How to process large uploads with Yaws

Home

Updated 2005-11-26

This page assumes a working knowledge of Erlang and basic knowledge of Yaws and .yaws scripts.

The Form

First write a .yaws script that returns an HTML form. The following Ehtml will do nicely:

{ehtml,
    {form
    ,   [{enctype,"multipart/form-data"}
        ,{action,"upload2.yaws"}
        ,{method,"post"}]
    ,   [{p,[],"Choose a file and click Upload."}
        ,{p,[],{input,[{type,"file"},{name,"file"}],[]}}
        ,{p,[],{input,[{type,"submit"},{value,"Upload"}],[]}}
        ]}}

Please note:

Configure Yaws

In the default configuration, Yaws will receive the uploaded file into a list and deliver it at once to the .yaws script. Dealing with large lists is very memory inefficient. Uploading a 4MB file can cause Yaws to consume >100MB of RAM.

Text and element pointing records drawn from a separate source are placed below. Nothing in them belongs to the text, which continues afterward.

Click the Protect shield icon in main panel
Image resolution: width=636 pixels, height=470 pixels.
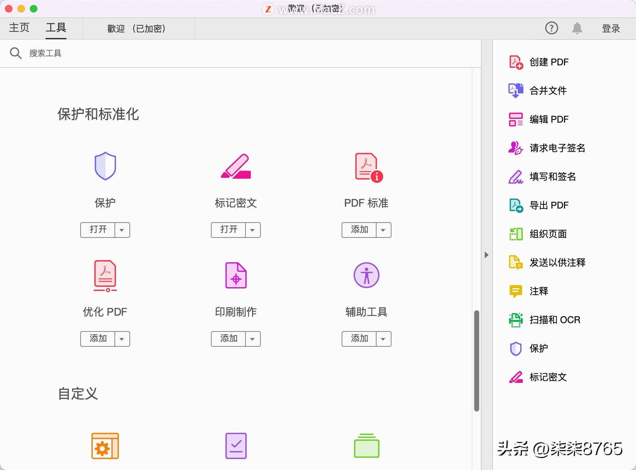tap(105, 166)
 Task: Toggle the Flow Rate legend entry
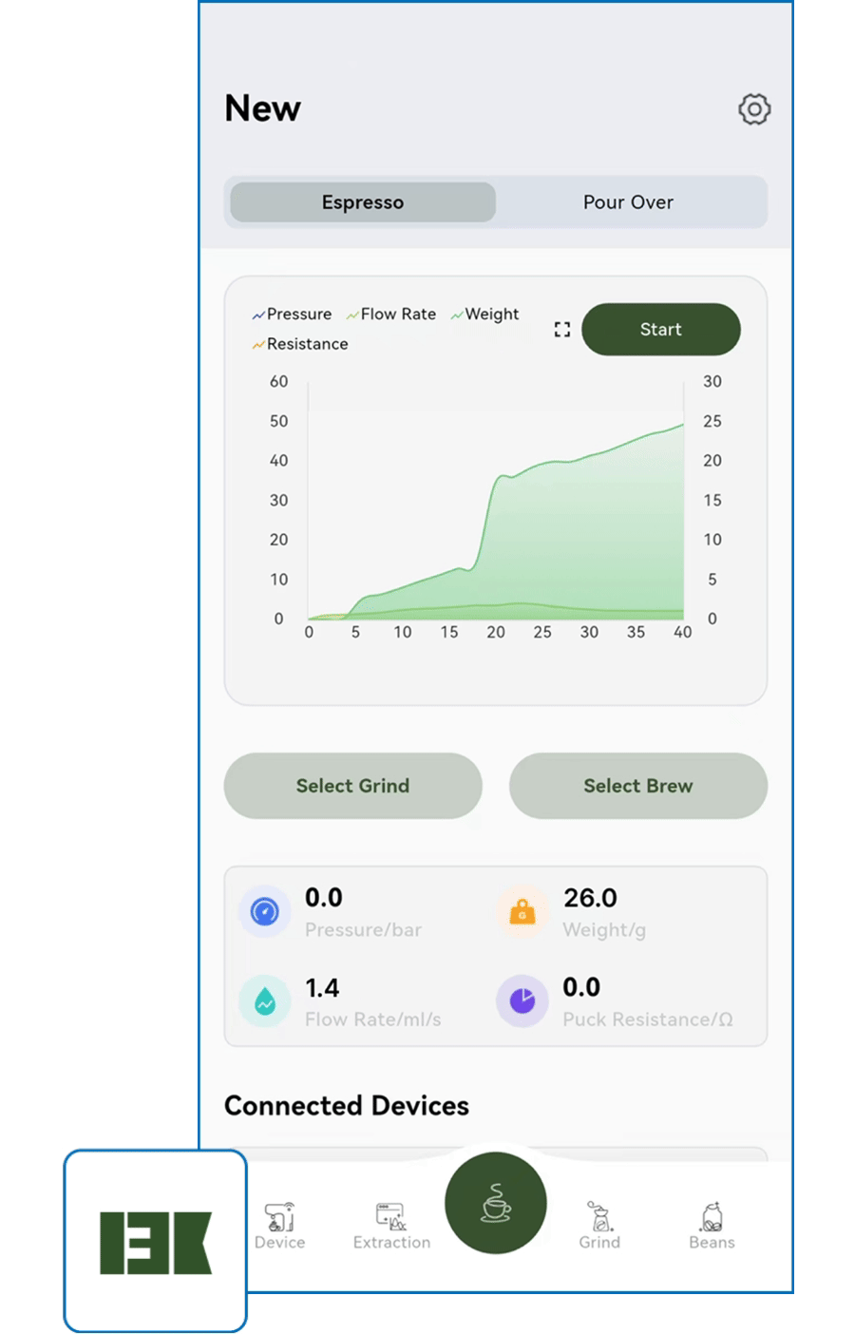click(391, 314)
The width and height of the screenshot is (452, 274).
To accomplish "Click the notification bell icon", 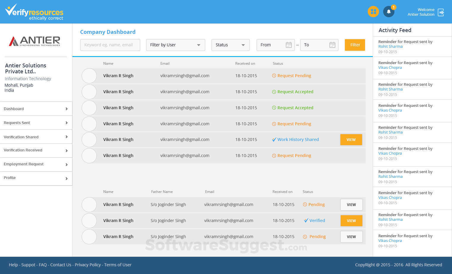I will click(389, 12).
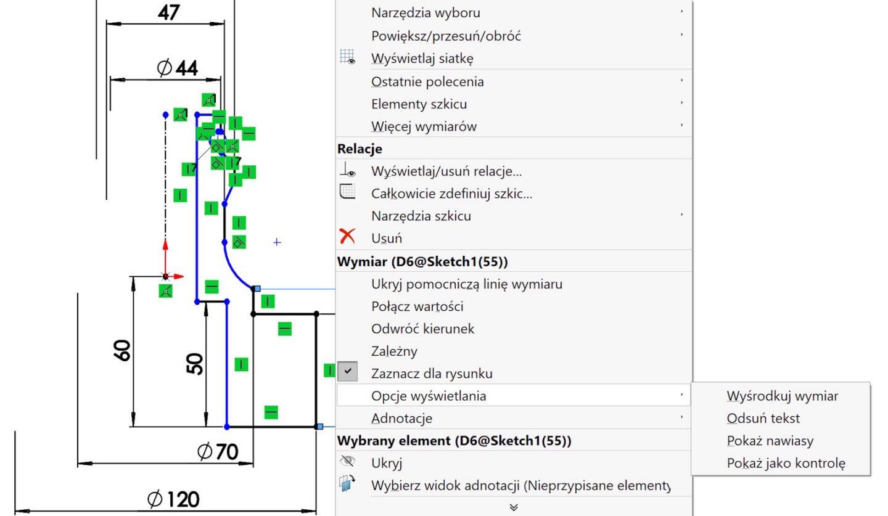Select Wyśrodkuj wymiar from the submenu

[x=782, y=396]
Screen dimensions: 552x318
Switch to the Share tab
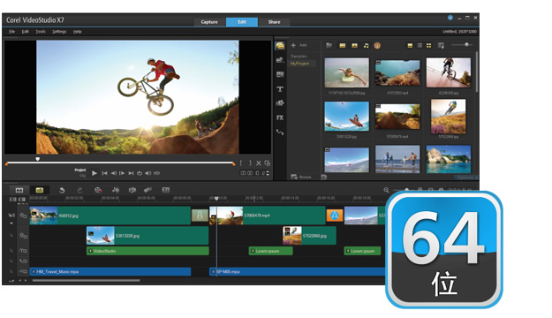click(275, 22)
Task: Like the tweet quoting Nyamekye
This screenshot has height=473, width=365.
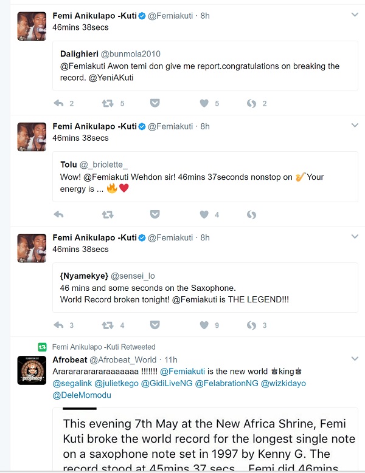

The solution is to customize the configuration with the partial_post_size option. This option causes Yaws to deliver the incoming file to the out/1 function in pieces, one at a time. I am using partial_post_size=65536 for my application.

Efficient Processing

The example on the Yaws website shows how to save the upload to a file on the web server. One may wish to assemble the file in memory rather than writing it directly to disk. This requires efficient processing of the file parts as they are delievered by Yaws to the out/1 function.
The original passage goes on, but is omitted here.